The planet can finally draw a fresh breath of relief now that the fossil-fueled contrails waft away from hundreds of jumbo jets that transported some 30,000 climate alarm pontiffs and green energy panhandlers to and from their December 2-16 Katowice, Poland COP24 jamboree.
As sub-freezing temperatures at the conference site attest, it appears that once again there remains some slim, albeit brief, measure of hope that a full blown carbon-caused climate calamity can be averted. Also once again, there are a couple of catches.
For one, all developed countries will need to de-industrialize in order to slash carbon dioxide emissions virtually to zero by 2030 in order to prevent average planetary temperatures from rising more than 2.7 degrees Fahrenheit above what they were in 1820.
Incidentally, that was still during the end of the Little Ice Age, shortly after Washington’s troops suffered brutally cold temperatures at Valley Forge in 1777, and Napoleon’s beat a frigid retreat from Moscow in 1812. Conditions were far more comfortable - even warmer than now - about one thousand years ago during the Medieval Warm Period, and also during the Roman Warm Period one thousand years before then.
The other requirement to avoid climate Armageddon is to compel those de-industrializing wealthy nations to give trillions of dollars in “adaptation, mitigation and compensation” money to poor countries they have "victimized" by climate change. China, the world’s largest CO2-emitter, would be given a pass on this.

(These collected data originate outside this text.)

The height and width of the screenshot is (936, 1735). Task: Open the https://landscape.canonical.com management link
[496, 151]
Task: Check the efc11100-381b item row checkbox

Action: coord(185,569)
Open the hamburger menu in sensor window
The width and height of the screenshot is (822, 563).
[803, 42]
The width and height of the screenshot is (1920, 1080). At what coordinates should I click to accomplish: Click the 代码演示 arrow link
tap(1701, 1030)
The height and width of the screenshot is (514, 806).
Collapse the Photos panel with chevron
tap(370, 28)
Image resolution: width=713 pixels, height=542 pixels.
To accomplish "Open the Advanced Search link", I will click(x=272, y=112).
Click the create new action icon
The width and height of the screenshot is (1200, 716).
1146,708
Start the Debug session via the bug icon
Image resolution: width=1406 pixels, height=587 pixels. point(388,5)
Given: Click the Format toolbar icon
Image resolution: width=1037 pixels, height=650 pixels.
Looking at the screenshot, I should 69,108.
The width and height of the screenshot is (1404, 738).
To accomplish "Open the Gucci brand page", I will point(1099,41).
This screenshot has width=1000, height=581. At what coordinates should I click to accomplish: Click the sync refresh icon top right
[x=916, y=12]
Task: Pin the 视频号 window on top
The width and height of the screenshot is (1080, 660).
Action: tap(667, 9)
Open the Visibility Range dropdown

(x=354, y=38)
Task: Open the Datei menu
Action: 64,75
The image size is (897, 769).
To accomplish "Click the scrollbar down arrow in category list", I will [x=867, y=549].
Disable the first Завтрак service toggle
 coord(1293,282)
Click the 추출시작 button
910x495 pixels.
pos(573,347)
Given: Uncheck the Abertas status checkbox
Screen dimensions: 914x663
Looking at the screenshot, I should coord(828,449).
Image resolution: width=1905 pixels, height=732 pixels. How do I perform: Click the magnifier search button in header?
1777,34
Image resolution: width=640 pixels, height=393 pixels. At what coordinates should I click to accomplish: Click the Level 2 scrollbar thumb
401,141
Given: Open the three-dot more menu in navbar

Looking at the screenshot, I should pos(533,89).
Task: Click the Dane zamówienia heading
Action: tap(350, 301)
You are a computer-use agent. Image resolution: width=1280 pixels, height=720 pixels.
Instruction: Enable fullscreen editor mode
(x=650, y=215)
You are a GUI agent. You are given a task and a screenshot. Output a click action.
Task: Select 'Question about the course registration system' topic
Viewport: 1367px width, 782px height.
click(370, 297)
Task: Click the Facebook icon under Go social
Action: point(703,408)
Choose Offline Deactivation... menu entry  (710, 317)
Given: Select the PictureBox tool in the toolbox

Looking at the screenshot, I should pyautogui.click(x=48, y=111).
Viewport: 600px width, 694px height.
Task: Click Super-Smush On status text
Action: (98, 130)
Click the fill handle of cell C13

First to get in the cue for this free money was the nation of Maldive Islands in the Indian Ocean following U.N. 1988 warnings that the tropical archipelago paradise along with more than 200,000 inhabitants would become submerged by rising sea levels within three decades.
Republic of Maldives President Mohamed Nasheed upped the alarm amps in 2009, telling the U.N. General Assembly Summit on Climate Change. "You know that with a sea-level rise of 1.5 meters, hundreds of millions of people will be dead."
Again, just last year, Maldives Energy and Environment Minister demanded immediate access to U.N. Green Climate Fund aid before it is too late. He admonished, "There’s no use having a fund somewhere if you can’t access it quickly."
And after all, we should understand the urgency. Those funds are desperately needed to pay for the construction of a new a $400 million two-mile-long sea level runway at the Maldives International Airport – one large enough to accommodate the Airbus A380 jetliner, the world’s biggest passenger aircraft. Its Chinese contracting firm is also building a massive new aviation fuel farm and cargo complex.
The project apparently needs to be completed as rapidly as possible to evacuate the island nation’s current 400,000 people when those waters suddenly rise.
On the other hand, it may not be wise to purchase advance discount-priced evacuation airline tickets just yet. Research conducted by University of Auckland, New Zealand scientists between 1971 and 2014 indicates that the Maldives and other coral island land areas in the region are actually getting larger – not shrinking.
Meanwhile, global sea levels have been rising at a relatively constant rate of seven inches per century without acceleration ever since that last little ice age ended - and before the Industrial Revolution which introduced CO2-belching smokestacks and SUVs began.
Average global temperatures have also blissfully risen by about half of a degree since that time, and will likely to continue to do so with no help from us or permission from the U.N. until the next in an observed pattern series of true 90,000-year-long Ice Ages occurs in a few thousand more years.
So yes, Earth’s natural climate really does change. Regarding any positive political climate change, we can only hope to be so fortunate.
As U.N. Intergovernmental Panel on Climate Change (IPCC) official Ottmar Edenhofer candidly explained in November, 2010: " . . . one has to free oneself from the illusion that international climate policy is environmental policy. Instead, climate change policy is about how we redistribute de facto the world’s wealth . . . "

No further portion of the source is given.